[Stored records]
● ● ● ●
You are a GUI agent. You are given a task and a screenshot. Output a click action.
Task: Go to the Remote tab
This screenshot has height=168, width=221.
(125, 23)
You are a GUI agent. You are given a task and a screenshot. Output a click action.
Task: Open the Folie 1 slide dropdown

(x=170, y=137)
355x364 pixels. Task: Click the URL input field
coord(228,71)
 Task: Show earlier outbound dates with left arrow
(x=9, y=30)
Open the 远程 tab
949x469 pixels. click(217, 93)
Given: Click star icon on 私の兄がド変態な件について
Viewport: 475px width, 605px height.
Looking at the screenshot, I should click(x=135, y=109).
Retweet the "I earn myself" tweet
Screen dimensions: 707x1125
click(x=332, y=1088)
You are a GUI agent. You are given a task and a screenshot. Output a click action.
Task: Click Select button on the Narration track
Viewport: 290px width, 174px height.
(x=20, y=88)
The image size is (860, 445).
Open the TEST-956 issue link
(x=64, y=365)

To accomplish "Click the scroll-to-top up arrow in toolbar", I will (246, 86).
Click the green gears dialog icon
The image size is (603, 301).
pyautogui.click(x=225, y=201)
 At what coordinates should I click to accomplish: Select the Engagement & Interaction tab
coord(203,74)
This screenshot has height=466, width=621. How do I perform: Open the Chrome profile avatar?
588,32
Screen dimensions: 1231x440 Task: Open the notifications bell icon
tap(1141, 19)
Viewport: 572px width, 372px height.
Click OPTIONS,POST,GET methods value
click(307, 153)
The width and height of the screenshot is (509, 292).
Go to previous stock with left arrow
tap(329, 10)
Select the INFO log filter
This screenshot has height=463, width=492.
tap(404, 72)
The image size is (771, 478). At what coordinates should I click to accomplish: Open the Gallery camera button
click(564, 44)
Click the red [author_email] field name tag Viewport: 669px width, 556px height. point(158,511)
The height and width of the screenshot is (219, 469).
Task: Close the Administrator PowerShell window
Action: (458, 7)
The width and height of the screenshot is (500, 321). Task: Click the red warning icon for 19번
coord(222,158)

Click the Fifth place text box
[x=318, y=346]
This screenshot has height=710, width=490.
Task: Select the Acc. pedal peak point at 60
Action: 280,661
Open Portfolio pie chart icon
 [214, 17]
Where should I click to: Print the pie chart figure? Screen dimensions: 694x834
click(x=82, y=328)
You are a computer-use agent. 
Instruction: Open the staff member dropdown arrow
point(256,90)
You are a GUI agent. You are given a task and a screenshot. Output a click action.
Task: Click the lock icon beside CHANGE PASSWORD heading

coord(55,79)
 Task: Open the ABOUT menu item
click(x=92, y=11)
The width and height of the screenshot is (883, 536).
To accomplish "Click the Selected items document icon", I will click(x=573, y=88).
● ● ● ●
▶ _TRY IT_
An exact reproduction of all the records is needed.

▶ _ANSWER BOX_
You are a GUI agent. You are given a task and a screenshot. Output a click action.
Task: Go to the Remote tab
This screenshot has height=168, width=221.
(125, 23)
You are a GUI agent. You are given a task and a screenshot. Output a click action.
Task: Open the Folie 1 slide dropdown

(x=170, y=137)
355x364 pixels. Task: Click the URL input field
coord(228,71)
 Task: Show earlier outbound dates with left arrow
(x=9, y=30)
Open the 远程 tab
949x469 pixels. click(217, 93)
Given: Click star icon on 私の兄がド変態な件について
Viewport: 475px width, 605px height.
Looking at the screenshot, I should click(x=135, y=109).
Retweet the "I earn myself" tweet
Screen dimensions: 707x1125
click(x=332, y=1088)
You are a GUI agent. You are given a task and a screenshot. Output a click action.
Task: Click Select button on the Narration track
Viewport: 290px width, 174px height.
(x=20, y=88)
The image size is (860, 445).
Open the TEST-956 issue link
(x=64, y=365)

To accomplish "Click the scroll-to-top up arrow in toolbar", I will (246, 86).
Click the green gears dialog icon
The image size is (603, 301).
pyautogui.click(x=225, y=201)
 At what coordinates should I click to accomplish: Select the Engagement & Interaction tab
coord(203,74)
This screenshot has height=466, width=621. How do I perform: Open the Chrome profile avatar?
588,32
Screen dimensions: 1231x440 Task: Open the notifications bell icon
tap(1141, 19)
Viewport: 572px width, 372px height.
Click OPTIONS,POST,GET methods value
click(307, 153)
The width and height of the screenshot is (509, 292).
Go to previous stock with left arrow
tap(329, 10)
Select the INFO log filter
This screenshot has height=463, width=492.
tap(404, 72)
The image size is (771, 478). At what coordinates should I click to accomplish: Open the Gallery camera button
click(564, 44)
Click the red [author_email] field name tag Viewport: 669px width, 556px height. point(158,511)
The height and width of the screenshot is (219, 469).
Task: Close the Administrator PowerShell window
Action: (458, 7)
The width and height of the screenshot is (500, 321). Task: Click the red warning icon for 19번
coord(222,158)

Click the Fifth place text box
[x=318, y=346]
This screenshot has height=710, width=490.
Task: Select the Acc. pedal peak point at 60
Action: 280,661
Open Portfolio pie chart icon
 [214, 17]
Where should I click to: Print the pie chart figure? Screen dimensions: 694x834
click(x=82, y=328)
You are a computer-use agent. 
Instruction: Open the staff member dropdown arrow
point(256,90)
You are a GUI agent. You are given a task and a screenshot. Output a click action.
Task: Click the lock icon beside CHANGE PASSWORD heading

coord(55,79)
 Task: Open the ABOUT menu item
click(x=92, y=11)
The width and height of the screenshot is (883, 536).
To accomplish "Click the Selected items document icon", I will click(x=573, y=88).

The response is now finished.